(Records from a data collection)
● ● ●

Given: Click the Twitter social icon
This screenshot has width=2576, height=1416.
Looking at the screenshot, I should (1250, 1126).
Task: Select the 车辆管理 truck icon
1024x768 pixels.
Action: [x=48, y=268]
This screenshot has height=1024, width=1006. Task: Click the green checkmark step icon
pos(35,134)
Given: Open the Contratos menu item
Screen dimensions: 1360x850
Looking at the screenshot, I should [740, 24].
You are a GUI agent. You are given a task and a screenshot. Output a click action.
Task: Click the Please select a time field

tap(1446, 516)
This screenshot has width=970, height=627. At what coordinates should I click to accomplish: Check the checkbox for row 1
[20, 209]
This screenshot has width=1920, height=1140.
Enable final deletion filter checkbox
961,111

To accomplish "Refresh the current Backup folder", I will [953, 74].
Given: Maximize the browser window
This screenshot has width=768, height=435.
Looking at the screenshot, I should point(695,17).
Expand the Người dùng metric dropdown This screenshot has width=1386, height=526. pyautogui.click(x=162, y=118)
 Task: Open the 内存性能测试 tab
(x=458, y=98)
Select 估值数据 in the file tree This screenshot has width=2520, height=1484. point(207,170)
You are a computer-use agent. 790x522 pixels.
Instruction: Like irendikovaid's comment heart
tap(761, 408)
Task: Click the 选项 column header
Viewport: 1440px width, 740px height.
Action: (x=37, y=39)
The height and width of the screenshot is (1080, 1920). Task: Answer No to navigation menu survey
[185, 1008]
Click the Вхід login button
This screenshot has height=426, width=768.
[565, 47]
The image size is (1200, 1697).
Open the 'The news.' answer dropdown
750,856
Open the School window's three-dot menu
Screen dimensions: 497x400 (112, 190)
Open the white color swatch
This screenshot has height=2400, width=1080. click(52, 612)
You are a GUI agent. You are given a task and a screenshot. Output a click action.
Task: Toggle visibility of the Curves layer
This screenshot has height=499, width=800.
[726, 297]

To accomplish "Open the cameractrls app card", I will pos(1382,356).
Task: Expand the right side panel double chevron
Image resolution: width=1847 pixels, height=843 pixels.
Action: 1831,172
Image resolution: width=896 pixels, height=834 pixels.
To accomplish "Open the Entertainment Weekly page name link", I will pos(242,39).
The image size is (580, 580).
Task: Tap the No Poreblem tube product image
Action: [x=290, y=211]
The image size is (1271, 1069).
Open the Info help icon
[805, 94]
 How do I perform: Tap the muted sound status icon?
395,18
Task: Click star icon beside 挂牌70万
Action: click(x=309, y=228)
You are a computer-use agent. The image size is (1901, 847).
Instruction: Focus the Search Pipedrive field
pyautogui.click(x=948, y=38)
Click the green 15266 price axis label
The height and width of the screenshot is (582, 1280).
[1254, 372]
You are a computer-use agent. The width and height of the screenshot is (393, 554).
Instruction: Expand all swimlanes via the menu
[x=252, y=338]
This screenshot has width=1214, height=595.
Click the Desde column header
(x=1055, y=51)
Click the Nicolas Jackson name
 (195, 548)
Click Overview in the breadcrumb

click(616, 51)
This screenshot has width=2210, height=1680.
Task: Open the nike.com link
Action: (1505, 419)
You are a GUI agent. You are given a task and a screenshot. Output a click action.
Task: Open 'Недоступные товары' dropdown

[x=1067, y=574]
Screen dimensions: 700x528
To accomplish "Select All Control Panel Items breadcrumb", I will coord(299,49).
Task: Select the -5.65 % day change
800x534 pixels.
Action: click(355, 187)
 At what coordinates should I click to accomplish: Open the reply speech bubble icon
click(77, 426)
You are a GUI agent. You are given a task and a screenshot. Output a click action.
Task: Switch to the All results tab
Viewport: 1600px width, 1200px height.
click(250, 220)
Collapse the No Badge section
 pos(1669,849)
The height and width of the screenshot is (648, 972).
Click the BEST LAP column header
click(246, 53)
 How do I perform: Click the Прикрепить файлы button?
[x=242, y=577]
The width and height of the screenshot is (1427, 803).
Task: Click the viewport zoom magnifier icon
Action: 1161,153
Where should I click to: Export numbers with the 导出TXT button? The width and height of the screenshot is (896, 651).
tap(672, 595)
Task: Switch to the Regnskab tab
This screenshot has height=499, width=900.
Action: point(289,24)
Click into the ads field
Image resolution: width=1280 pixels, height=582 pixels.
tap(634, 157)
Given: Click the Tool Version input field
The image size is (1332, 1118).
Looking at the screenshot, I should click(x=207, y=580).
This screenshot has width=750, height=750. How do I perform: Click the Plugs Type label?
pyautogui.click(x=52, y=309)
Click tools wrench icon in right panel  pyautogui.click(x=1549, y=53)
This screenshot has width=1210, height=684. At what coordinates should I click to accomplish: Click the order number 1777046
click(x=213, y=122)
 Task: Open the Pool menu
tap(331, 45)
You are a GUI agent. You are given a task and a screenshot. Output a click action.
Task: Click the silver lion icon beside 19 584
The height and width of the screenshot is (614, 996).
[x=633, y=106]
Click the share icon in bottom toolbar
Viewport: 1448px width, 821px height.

● ● ●

-- Exercise goal --
Locate every line in the data that contains the word "computer" and copy each one out in full.

-- Response --
You are a computer-use agent. 790x522 pixels.
You are a computer-use agent. The image size is (1901, 847).
You are a computer-use agent. The width and height of the screenshot is (393, 554).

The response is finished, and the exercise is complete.